One of the biggest issues facing President Trump and Congressional leaders is how best to reform the nation’s healthcare system. The President was elected, in part, on his promise to repeal and replace the Affordable Care Act, also known as Obamacare. What once appeared to be a Day One action, is now looking to take months as policymakers work through some of the challenges of unraveling the ACA. And the recently released repeal/repair healthcare bill that’s being supported by the White House and Republican leadership threatens to make coverage inaccessible, jeopardizing tens of millions of American families who have coverage.
From my perspective, taking some time to make sure any changes are done correctly and in a way that improves the healthcare system is prudent.
During the most recent enrollment period, more than 6.4 million Americans signed up for health insurance through the Affordable Care Act; and the federal government expects more than 11 million to be enrolled in the ACA exchanges this year. Many of them have no other choice for insurance because their employer doesn’t offer coverage, they’re underemployed, or they need government subsidies to help them pay their premiums. That more Americans have health insurance is a positive development. It means that there are more healthy people to level out the insurance risk pool and fewer patients who are showing up to hospitals and clinics with no way to pay for their care.
However on the other hand, with the passage of the ACA, many Americans lost access to their long-time doctor or they couldn’t keep the coverage they wanted. And there still has been little success containing rising healthcare costs. In fact, in my home state of Arizona, premiums for 2017 rose by 116 percent, a higher rate than in any other state, as insurers dropped out of the exchange.
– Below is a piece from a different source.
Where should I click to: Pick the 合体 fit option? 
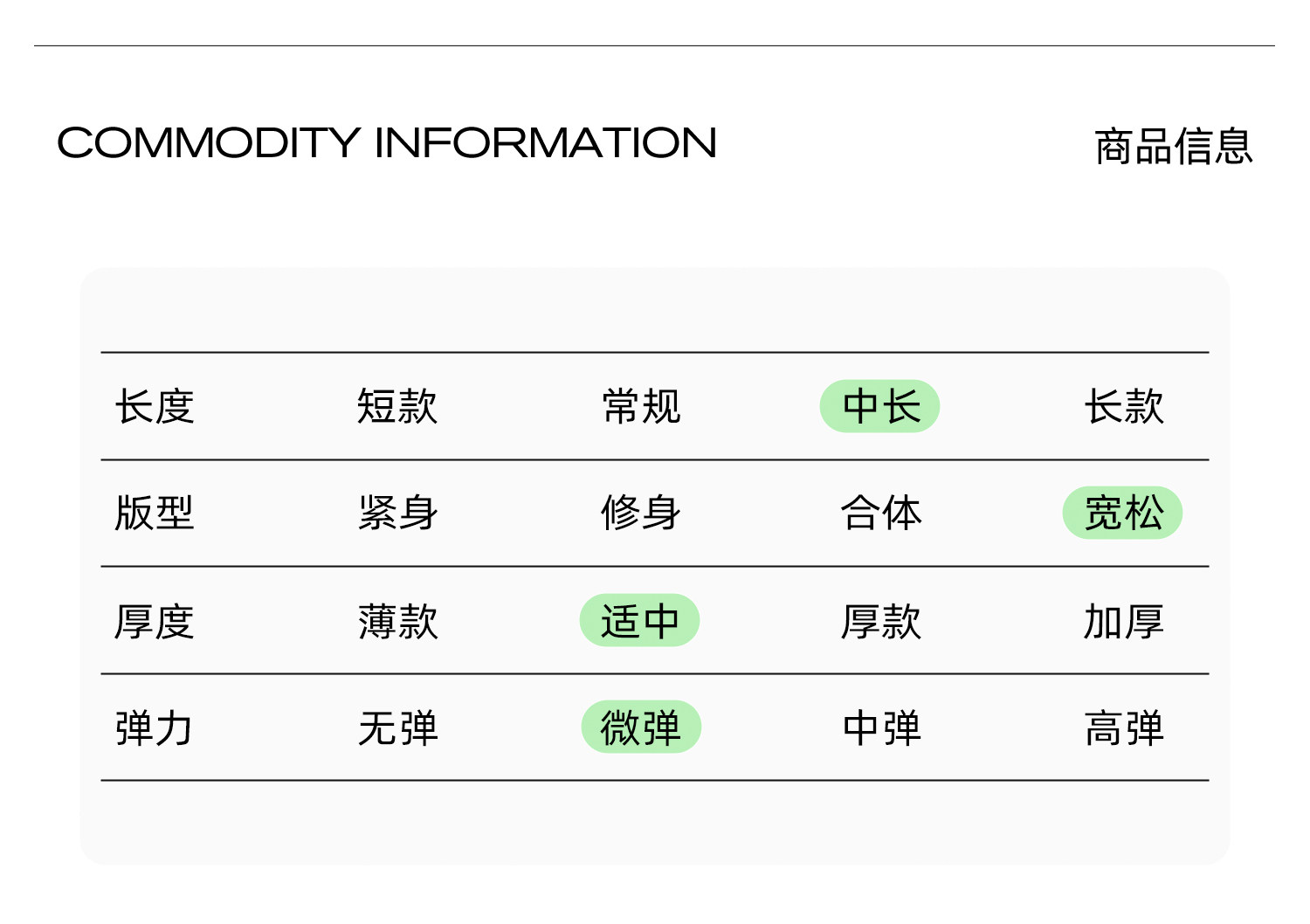point(880,513)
Now as Congress works to repeal the healthcare law, the President’s call for a simultaneous replacement bill will, hopefully, ensure that individuals are able to maintain their insurance coverage and patients won’t slip through the cracks.
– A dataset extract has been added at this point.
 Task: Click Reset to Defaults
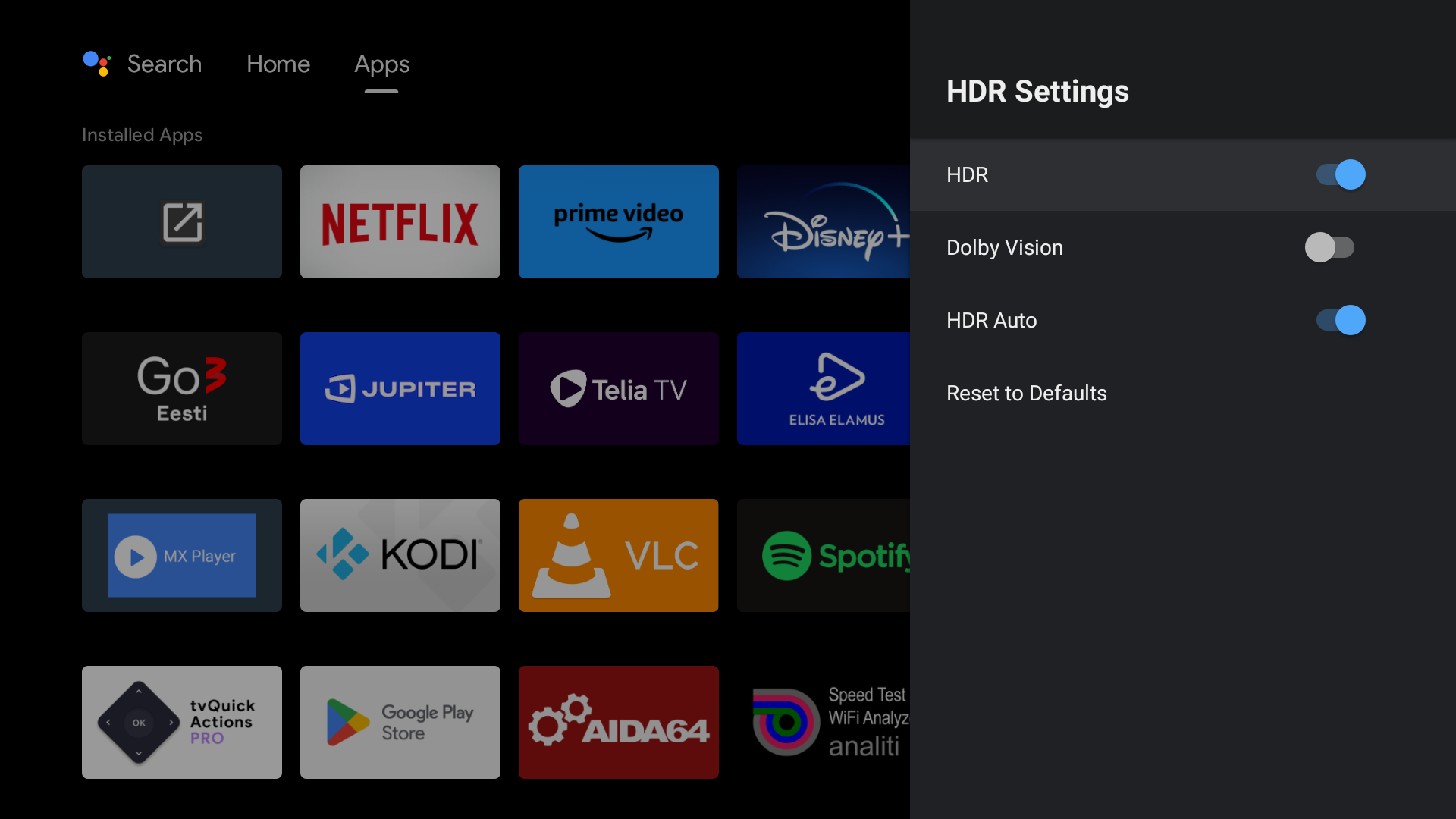click(1026, 393)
Because of federal law, the medical community in the United States has a long-standing mandate that patients coming to emergency rooms for care will not be turned away for inability to pay. That is humane and right. However, for hospitals trying to manage costs it’s difficult to ease the financial burden created by the requirement to provide care 24/7, regardless of a patient’s ability to pay.
The Congressional Budget Office calculated that 18 million people would lose their insurance in the first year after the ACA was repealed. By 2026, that number is expected to rise to 32 million. That would mean that millions of patients would present at their local emergency rooms and doctors’ offices, unable to pay their bills. This is simply unacceptable and makes our healthcare system unsustainable unless there are fixes.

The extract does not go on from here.